[Text section]:
** start **
Research on surface weather resistance

How to maintain performance over time?

The design of high-competition athletic track surfaces involves the development of materials that guarantee uniform performance in any use condition and at any point on the surface, and that are able to maintain their performance over time.

MONDO prefabricated track surfaces comprise two different layers of solid rubber that are joined together through a vulcanization process and then are installed according to a strict protocol, which—along with surfaces’ homogeneous thickness, controlled composition and viscoelastic performance consistency— guarantee unequalled  uniform performance. 

MONDO track surface formulations are designed to guarantee the right degree of slip resistance in both dry and wet conditions while maintaining the same elastic performance over a wide temperature range to ensure a consistent elastic response, regardless of the season and climate where they are installed.

However, maintaining performance over time is  one of the most challenging activities in Research and Development. Indeed, there are very few products made of coloured rubber which are permanently exposed to an outdoor environment.

Running tracks are exposed to solar radiation and the ozone, sudden changes in temperature and humidity and rain and undergo periodic cleaning which involves chemical detergents at times.

Since the 1970s, the MONDO laboratories have therefore been looking for new methods that can be used to assess in a relatively short space of time phenomena that normally occur over a period of years with the aim of designing products that increasingly withstand the various climatic conditions which are the main cause of material ageing.

In the early 1990s, MONDO began to use the first formulations created specifically for outside installation.

Since then, several instruments have been introduced to the MONDO laboratories which are useful for measuring and assessing the behaviour of materials: MONDO currently has its own ovens for simulating thermal ageing under various temperature and air change conditions, a climatic test chamber for simulating thermal and humidity cycles, a Xenotest rotating rack and a Q-Sun flat plane test chamber for simulating exposure to solar radiation and rainfall cycles, and an ozonometer for exposing materials to oxidising environments.
** end **
[Dataset excerpt]:
** start **
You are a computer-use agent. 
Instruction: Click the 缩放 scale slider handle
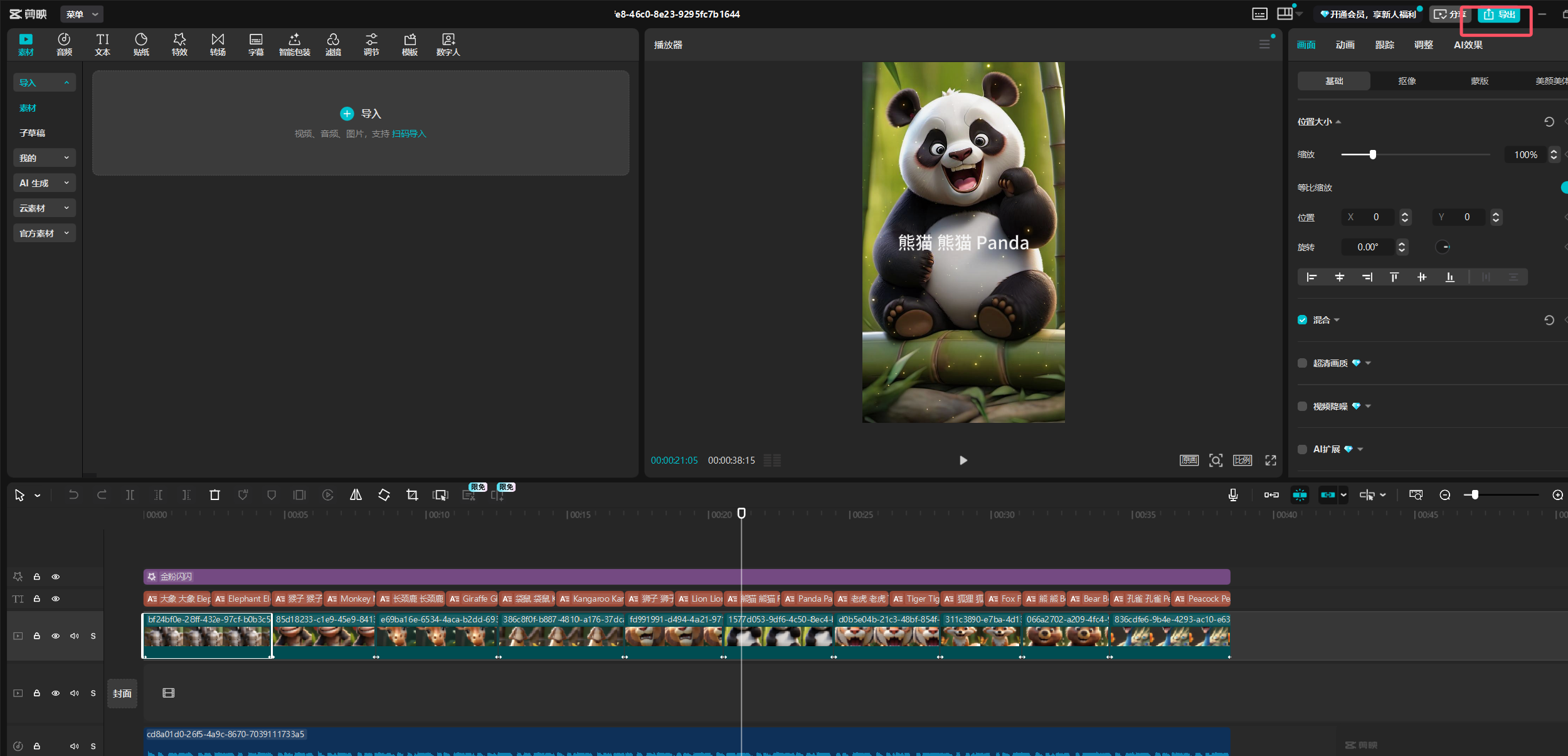pos(1373,154)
** end **
[To do]:
1 – Copy out the part of the weather resistance text that begins at the words containing "Since the 1970s, the" and ends after "of material ageing.", keeping every word unchanged.
2 – Answer these from the weather resistance text:
(a) How many layers of solid rubber make up MONDO prefabricated track surfaces?
(b) Since which decade have the MONDO laboratories been looking for new methods to assess long-term phenomena in a relatively short time?
(c) Which instrument does MONDO use to expose materials to oxidizing environments?

[List of solutions]:
1 –
Since the 1970s, the MONDO laboratories have therefore been looking for new methods that can be used to assess in a relatively short space of time phenomena that normally occur over a period of years with the aim of designing products that increasingly withstand the various climatic conditions which are the main cause of material ageing.

2 –
(a) Two
(b) The 1970s
(c) An ozonometer